== SELECTED EXTRACT ==
==*==

You can't go a week anymore without hearing news of yet another massive computer-security breach.
Sometimes it's a business-specific hacking: “Everyone's at risk who used a credit or debit card to make payment at a given restaurant, retailer or service provider in the past year or so.”
Sometimes it's a bank-specific hacking: “All clients of this particular financial institution are at risk.”
Then there's the healthcare hackings: “Beware if you sought treatment from any hospital, physician or medical center in this network.”
And the government hackings: “This state's licensed drivers are at risk after hackers broke into the DMV database.” “That state's income taxpayers are at risk.”
Car insurance or security companies have started putting out lists of which makes and models of automobiles are at the greatest risk of hackers hijacking their vital control systems. And as people equip their homes with Internet-connected “smart” devices, they risk hackers taking control of everything from their baby monitors to their HVAC systems.
Global risks
In addition to these relatively “localized” computer-security problems, there's also the occasional gigantic security flaws affecting the entire Internet: the “Heartbleed” open-source security flaw discovered last April put almost every password-protected online account at risk. The current “Shellshock” flaw discovered last week in software widely used in UNIX, Linux and Mac OS X systems can apparently let hackers take control of any computer that visits a compromised website.
Of course, there are certainly ways you can reduce your vulnerability to some online security flaws – I for one pay with cash in lieu of credit card anytime I can (though as a practical matter, credit cards are mandatory if you want to go on vacation: renting a hotel room or a car is impossible without one). This cash-only policy is partly to avoid the temptation of spending/charging more than I should, but mainly so I needn't bother getting a new credit card every week after my last one got compromised in the database hacking du jour.
But unless you completely drop out of modern mainstream society, staying out of all hackable databases simply isn't possible: if you hold a job, pay taxes, have a driver's license or visit a doctor, your personal information is at risk.
Can't patch the holes?
And if you're old enough to have adult, or at least teenage, memories of life before the Internet, you might occasionally grow frustrated enough to wonder: how did we reach the point where pretty much our entire system of business, finance and government is reliant on this constantly insecure network? Can't we patch these security holes, and fix the Internet?
Jose Pagliary, writing about “the cybercrime economy” for CNN, suggests the answer to that last question is “no.” Or maybe it's even the wrong question: these massive security flaws aren't a sign that the Internet is broken, so much as an indication the Internet is being used for purposes it was never intended to serve. As Pagliary said (bold print from the original):
The Internet was never meant for this. We use the Internet for banking, business, education and national defense. These things require privacy and the assurance that you are actually who you say you are.
The Internet, as it was designed, offers neither. When the Worldwide Web was built 25 years ago, it existed as a channel for physicists to pass research back and forth. It was a small, closed community. The scientists at Stanford trusted the researchers at the University of California - Los Angeles.
In other words: the whole point of the Internet was originally about making it easier to share information – remember the “information superhighway?” – whereas for modern “online security” concerns, the point is to prevent unauthorized sharing (read: “theft”) of information.

==*==

== DATA SEGMENT ==

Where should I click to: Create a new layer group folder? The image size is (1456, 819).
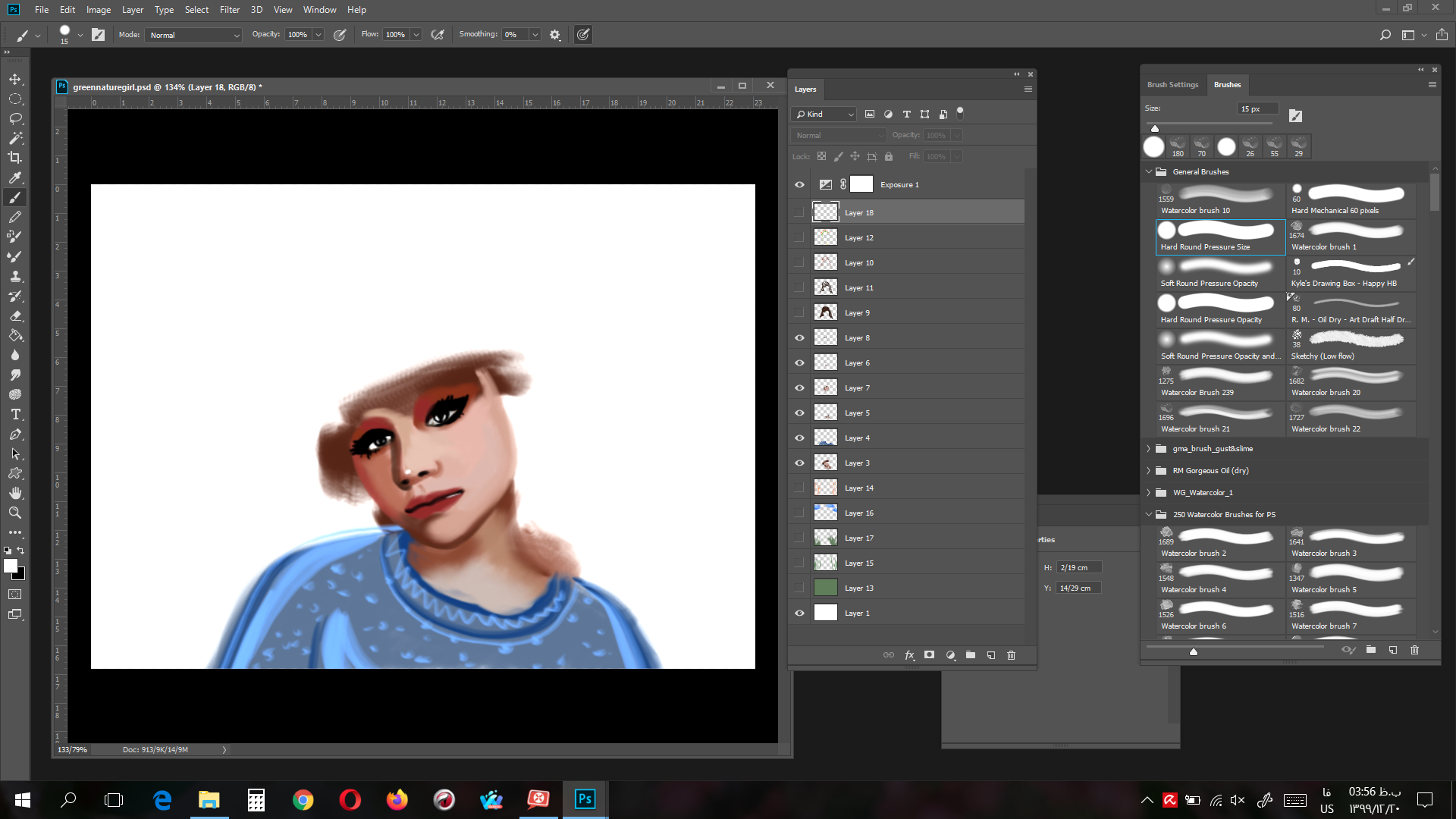pyautogui.click(x=971, y=655)
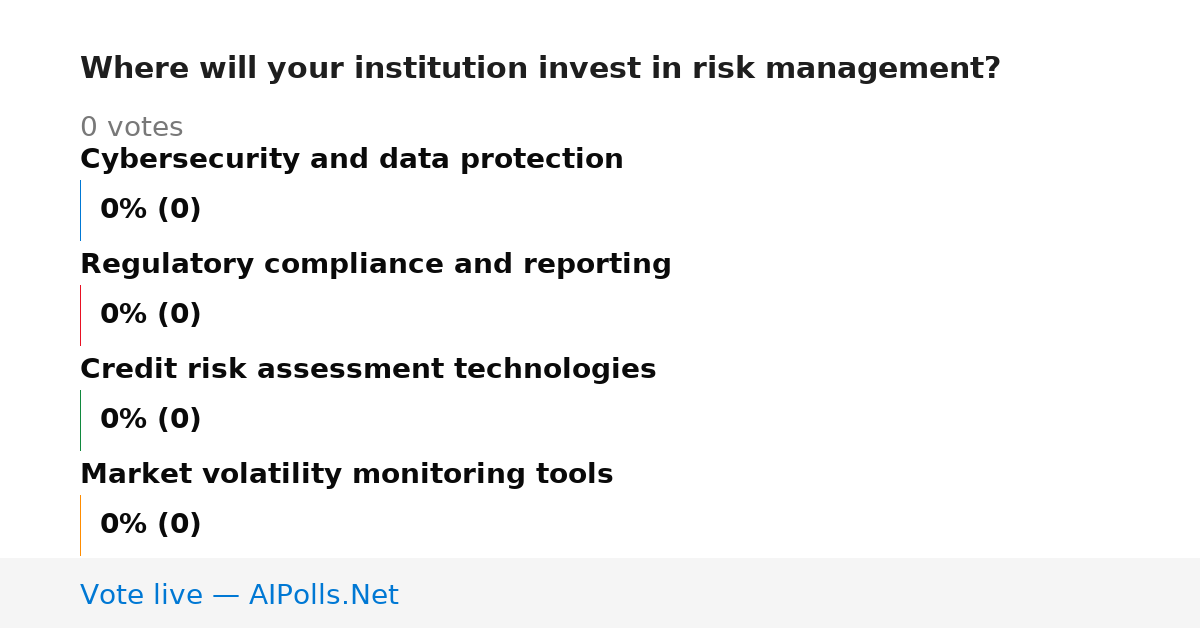
Task: Click the (0) count under Cybersecurity
Action: [179, 210]
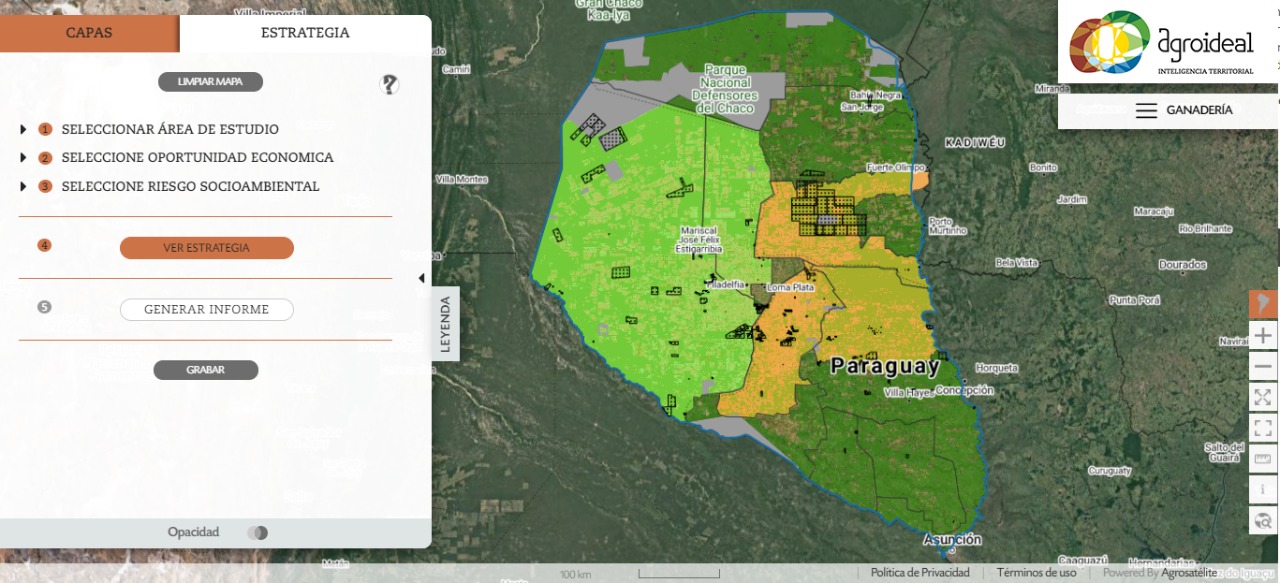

==*==

== REQUIRED ACTIONS ==
A. Rewrite the paragraph of the article on computer-security breaches that begins "In addition to these relatively" in fewer words, keeping its main facts.
B. From the computer-security article, print the passage starting at "But unless you" and ending at "is at risk.".
C. Pick up the article on computer-security breaches after its final sentence and keep writing it.

== OUTPUTS FOR THE TASKS ==
A. Besides these localized problems, occasional huge flaws affect the whole Internet. The open-source "Heartbleed" flaw, found last April, put nearly every password-protected online account at risk. The current "Shellshock" flaw, found last week in software widely used in UNIX, Linux and Mac OS X systems, apparently lets hackers take control of any computer that visits a compromised website.

B.
But unless you completely drop out of modern mainstream society, staying out of all hackable databases simply isn't possible: if you hold a job, pay taxes, have a driver's license or visit a doctor, your personal information is at risk.

C.
You can make it easier to share something, or you can make that something harder to steal – but try accomplishing both tasks at once, with the same tool, and you've got a problem. And that, in a nutshell, is what's wrong with “Internet security.”
Pagliary notes:
In 2014, it's still standard to send Internet communication in plain text. Anyone could tap into a connection and observe what you're saying. Engineers developed HTTPS nearly 20 years ago to protect conversations by encrypting them -- but major email providers and social media sites are only now enabling this. And sites like Instagram and Reddit still don't use it by default.
Not everyone favors privacy
One problem Pagliary does not mention: in a post-Edward Snowden world, where it's common knowledge that the NSA engages in warrantless monitoring of pretty much all American electronic communications, some members of the American government actively oppose certain forms of Internet security.
When Apple bragged last month about the secure encryption it uses on it iPhone 6, for example, FBI director James Comey said he was “very concerned” about what he considers “companies marketing something expressly to allow people to place themselves beyond the law.”
Yet even assuming encrypted communications win out over law enforcement's desire to read communications at will, that alone wouldn't be enough to make the Internet “secure,” thanks to problems not just in the software itself, but in the very culture that creates it.
Pagliary said “software is a hodgepodge of flawed Lego blocks. The big, ugly secret in the world of computer science is that developers don't check their apps closely enough for bugs. ”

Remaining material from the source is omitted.